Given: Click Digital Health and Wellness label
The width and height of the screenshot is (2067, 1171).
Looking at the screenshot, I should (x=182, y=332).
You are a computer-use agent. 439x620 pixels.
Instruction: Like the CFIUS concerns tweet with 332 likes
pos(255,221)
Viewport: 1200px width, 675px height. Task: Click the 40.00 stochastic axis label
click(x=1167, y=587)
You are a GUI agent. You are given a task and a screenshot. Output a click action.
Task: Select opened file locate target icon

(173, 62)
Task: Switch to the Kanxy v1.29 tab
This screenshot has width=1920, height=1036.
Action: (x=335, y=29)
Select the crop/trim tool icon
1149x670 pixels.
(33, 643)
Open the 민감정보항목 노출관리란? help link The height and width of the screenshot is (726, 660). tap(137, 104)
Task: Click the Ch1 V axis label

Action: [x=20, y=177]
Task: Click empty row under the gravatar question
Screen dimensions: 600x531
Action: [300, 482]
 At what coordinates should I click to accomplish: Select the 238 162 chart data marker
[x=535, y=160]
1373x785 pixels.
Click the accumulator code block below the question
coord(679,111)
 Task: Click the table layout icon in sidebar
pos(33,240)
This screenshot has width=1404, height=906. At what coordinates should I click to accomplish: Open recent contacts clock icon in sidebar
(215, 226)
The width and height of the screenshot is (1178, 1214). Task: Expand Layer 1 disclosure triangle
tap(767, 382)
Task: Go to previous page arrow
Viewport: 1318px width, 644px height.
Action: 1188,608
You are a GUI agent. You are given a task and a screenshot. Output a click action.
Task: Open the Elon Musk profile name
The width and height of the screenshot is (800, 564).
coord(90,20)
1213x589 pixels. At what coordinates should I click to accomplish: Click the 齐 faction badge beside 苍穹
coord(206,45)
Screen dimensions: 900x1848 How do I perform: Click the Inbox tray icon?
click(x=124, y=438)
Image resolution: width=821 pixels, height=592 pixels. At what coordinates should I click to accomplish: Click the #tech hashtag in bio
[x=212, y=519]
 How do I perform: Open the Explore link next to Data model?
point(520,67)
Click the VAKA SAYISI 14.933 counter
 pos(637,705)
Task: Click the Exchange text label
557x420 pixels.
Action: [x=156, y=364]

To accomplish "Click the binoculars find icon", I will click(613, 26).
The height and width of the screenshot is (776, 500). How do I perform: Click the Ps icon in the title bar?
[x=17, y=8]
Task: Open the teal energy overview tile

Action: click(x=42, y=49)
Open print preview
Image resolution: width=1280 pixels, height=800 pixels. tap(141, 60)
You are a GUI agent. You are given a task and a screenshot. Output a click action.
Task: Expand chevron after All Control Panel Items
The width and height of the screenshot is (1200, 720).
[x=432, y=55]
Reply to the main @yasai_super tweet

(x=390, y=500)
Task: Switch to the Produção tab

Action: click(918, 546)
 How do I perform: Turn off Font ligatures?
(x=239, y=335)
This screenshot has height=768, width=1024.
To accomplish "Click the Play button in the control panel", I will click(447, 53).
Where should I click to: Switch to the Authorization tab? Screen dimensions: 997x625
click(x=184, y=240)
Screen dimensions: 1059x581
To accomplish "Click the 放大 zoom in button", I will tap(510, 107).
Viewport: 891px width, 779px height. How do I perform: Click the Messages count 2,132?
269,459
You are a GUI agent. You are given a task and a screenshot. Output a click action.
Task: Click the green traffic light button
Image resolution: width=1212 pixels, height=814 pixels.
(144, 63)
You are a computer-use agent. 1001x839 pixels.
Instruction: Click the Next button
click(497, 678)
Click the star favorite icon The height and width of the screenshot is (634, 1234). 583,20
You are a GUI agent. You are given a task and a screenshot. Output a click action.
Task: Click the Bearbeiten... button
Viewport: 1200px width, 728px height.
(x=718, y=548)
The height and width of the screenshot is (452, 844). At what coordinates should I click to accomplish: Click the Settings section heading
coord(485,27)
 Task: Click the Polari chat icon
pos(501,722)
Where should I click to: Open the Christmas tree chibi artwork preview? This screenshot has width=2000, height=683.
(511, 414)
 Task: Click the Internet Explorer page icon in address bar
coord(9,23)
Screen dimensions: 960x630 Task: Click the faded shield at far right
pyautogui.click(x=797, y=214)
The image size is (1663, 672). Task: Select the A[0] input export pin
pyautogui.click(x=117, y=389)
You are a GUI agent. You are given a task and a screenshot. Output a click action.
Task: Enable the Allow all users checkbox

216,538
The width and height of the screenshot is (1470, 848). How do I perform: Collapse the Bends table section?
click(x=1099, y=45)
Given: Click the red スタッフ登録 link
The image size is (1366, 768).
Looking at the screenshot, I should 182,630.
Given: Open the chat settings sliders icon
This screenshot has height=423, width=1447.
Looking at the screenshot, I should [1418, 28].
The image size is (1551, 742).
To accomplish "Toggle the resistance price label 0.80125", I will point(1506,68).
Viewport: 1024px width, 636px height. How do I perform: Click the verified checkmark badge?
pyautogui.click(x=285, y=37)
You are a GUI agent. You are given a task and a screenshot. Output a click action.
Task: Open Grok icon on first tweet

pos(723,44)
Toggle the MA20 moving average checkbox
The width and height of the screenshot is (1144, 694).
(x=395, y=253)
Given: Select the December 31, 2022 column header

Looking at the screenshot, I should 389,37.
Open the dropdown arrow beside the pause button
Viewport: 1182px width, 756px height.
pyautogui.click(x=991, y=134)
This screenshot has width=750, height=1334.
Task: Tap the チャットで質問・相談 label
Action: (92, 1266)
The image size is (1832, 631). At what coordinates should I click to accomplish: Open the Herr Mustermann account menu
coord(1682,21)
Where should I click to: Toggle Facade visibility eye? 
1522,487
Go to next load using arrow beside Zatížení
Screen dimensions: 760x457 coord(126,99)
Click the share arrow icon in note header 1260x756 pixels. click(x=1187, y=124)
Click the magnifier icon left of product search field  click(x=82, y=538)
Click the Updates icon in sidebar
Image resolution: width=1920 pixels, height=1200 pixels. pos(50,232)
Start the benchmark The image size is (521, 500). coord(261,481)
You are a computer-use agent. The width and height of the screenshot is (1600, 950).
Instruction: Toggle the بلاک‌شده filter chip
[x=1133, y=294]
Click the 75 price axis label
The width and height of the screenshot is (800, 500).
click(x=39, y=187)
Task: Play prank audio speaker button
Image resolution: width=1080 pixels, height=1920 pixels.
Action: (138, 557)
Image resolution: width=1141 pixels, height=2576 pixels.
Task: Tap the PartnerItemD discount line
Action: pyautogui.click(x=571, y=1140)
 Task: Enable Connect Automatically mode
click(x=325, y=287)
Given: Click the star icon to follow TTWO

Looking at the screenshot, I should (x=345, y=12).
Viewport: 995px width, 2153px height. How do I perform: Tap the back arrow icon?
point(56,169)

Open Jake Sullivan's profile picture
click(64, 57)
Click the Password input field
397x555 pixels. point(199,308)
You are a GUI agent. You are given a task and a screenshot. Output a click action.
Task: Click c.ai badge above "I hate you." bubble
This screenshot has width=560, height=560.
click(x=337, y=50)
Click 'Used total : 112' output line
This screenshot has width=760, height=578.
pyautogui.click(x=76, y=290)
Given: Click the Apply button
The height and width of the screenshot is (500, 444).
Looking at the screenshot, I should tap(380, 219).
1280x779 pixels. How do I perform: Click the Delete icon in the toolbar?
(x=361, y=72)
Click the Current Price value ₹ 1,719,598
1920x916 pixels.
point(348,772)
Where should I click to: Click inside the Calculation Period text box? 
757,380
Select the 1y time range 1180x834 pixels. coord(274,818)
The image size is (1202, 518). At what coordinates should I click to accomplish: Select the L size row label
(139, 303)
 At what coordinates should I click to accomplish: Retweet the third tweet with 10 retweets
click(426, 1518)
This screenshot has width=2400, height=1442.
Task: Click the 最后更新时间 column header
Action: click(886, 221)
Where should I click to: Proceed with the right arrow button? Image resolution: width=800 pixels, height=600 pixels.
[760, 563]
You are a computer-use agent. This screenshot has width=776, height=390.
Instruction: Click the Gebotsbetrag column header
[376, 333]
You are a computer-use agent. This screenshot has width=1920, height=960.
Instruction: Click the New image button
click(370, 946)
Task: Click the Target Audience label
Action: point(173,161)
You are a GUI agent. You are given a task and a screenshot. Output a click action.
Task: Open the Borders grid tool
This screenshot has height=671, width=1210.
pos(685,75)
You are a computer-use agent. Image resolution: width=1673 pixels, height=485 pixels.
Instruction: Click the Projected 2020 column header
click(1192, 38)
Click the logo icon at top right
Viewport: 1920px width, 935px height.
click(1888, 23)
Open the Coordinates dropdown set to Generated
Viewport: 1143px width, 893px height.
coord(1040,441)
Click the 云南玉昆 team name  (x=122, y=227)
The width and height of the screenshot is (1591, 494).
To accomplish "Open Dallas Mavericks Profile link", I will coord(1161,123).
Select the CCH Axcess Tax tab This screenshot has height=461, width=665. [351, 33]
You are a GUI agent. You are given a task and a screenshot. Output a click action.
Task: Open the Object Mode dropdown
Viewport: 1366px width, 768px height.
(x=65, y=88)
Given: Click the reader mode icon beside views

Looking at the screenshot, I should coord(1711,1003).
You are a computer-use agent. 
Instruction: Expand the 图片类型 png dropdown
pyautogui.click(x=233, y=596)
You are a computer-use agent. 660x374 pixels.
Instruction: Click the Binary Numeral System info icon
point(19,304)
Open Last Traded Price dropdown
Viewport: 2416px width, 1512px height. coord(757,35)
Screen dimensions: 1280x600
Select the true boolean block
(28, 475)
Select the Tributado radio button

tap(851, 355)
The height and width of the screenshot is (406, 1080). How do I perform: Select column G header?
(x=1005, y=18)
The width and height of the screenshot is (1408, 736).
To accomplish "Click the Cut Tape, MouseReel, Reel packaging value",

ASSIGNED TASK - Wherever a line above contains "will", copy that line.

SOLUTION -
To accomplish "Click the binoculars find icon", I will click(613, 26).
To accomplish "Click the Play button in the control panel", I will click(447, 53).
To accomplish "Click the 放大 zoom in button", I will tap(510, 107).
To accomplish "Toggle the resistance price label 0.80125", I will point(1506,68).
To accomplish "Open Dallas Mavericks Profile link", I will coord(1161,123).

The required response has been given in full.